Work to be completed: Transcribe nothing but the lines from the one with "Click the 0° longitude tick label" to the end of the entries, both included, keeping each exact and leaving every picture out.

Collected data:
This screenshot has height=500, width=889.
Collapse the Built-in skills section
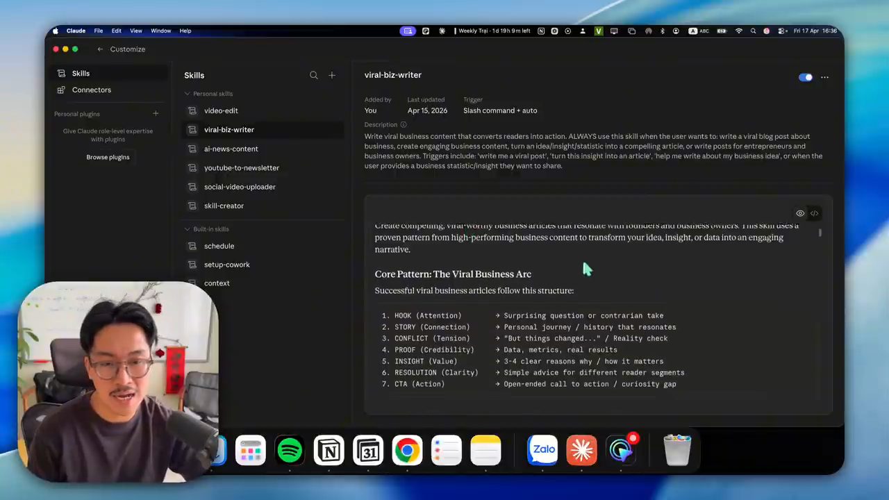pyautogui.click(x=187, y=229)
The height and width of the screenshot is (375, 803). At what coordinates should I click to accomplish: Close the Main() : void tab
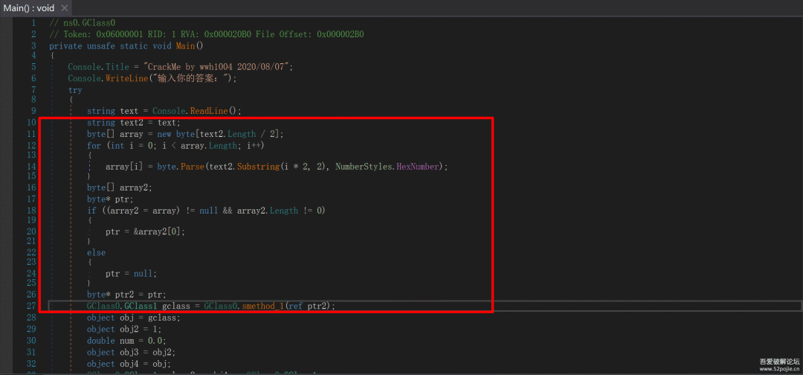(x=64, y=7)
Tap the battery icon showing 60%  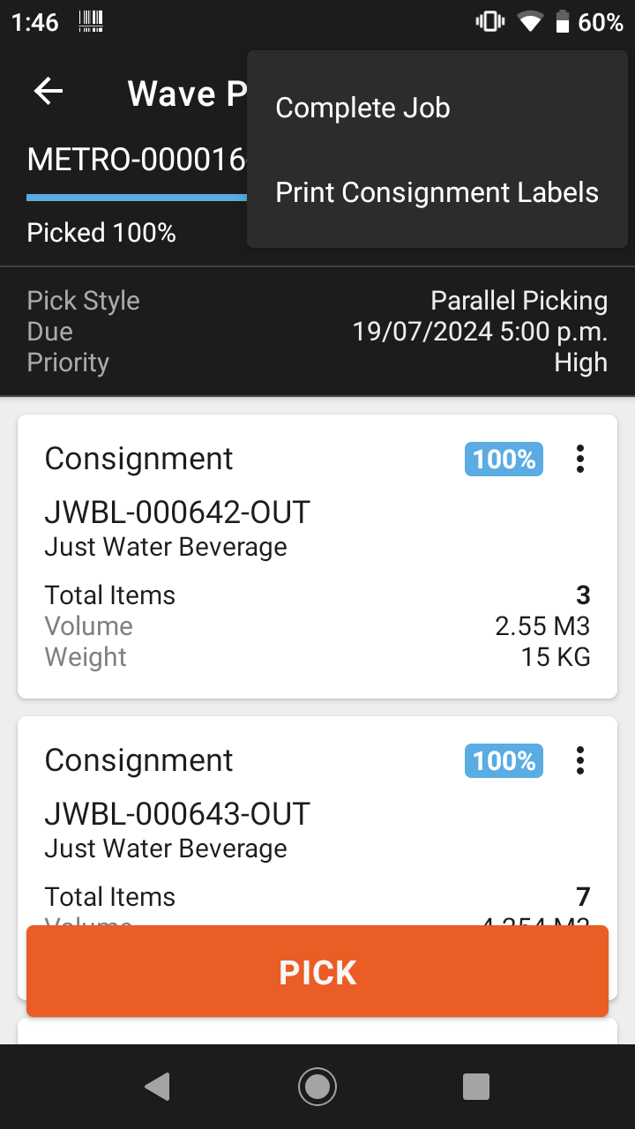click(562, 22)
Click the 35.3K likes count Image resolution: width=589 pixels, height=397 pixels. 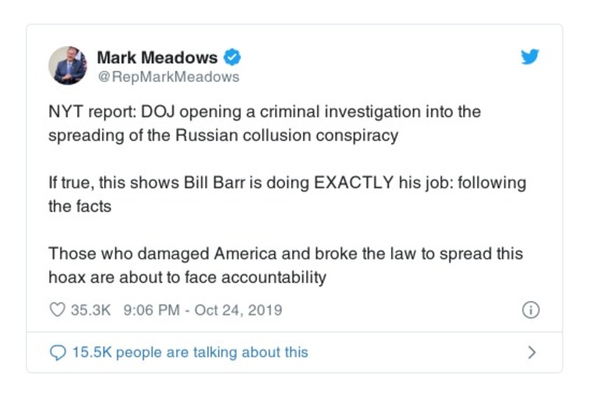(x=90, y=310)
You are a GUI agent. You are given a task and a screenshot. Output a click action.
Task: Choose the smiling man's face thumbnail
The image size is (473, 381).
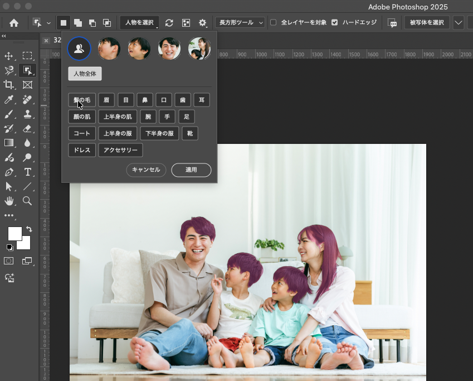[x=169, y=49]
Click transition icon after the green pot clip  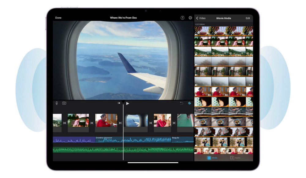click(92, 123)
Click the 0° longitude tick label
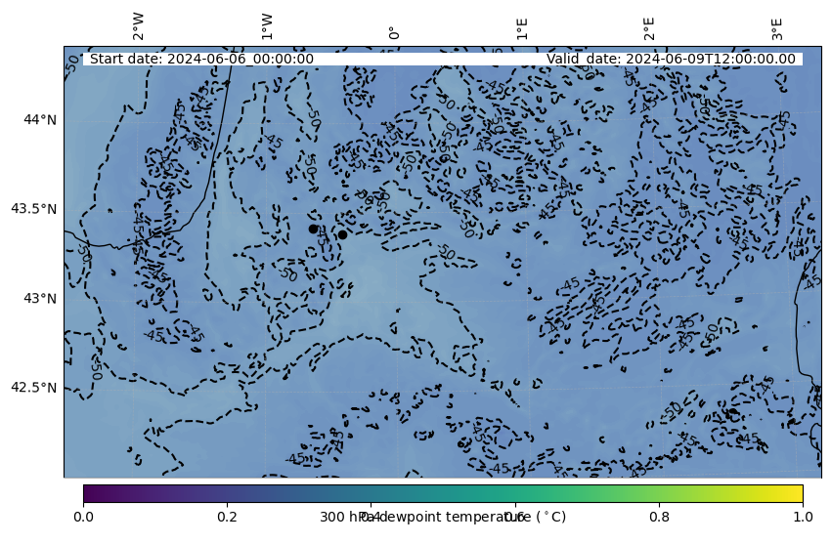 click(x=394, y=32)
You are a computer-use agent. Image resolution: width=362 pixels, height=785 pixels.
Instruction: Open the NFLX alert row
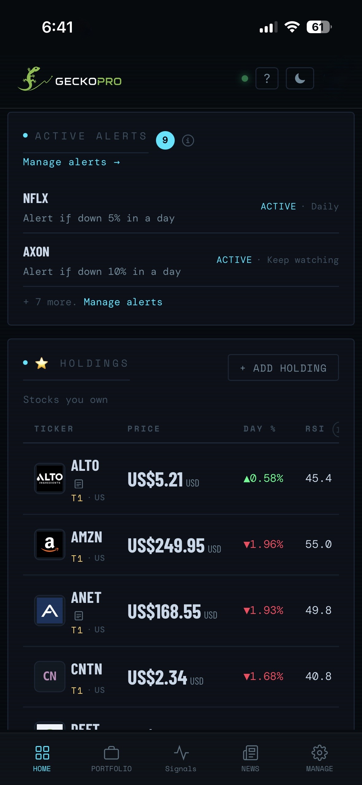[181, 207]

Written solution:
Click the 0° longitude tick label
 click(x=394, y=32)
You are a computer-use agent. Image resolution: width=362 pixels, height=785 pixels.
Instruction: Open the NFLX alert row
[181, 207]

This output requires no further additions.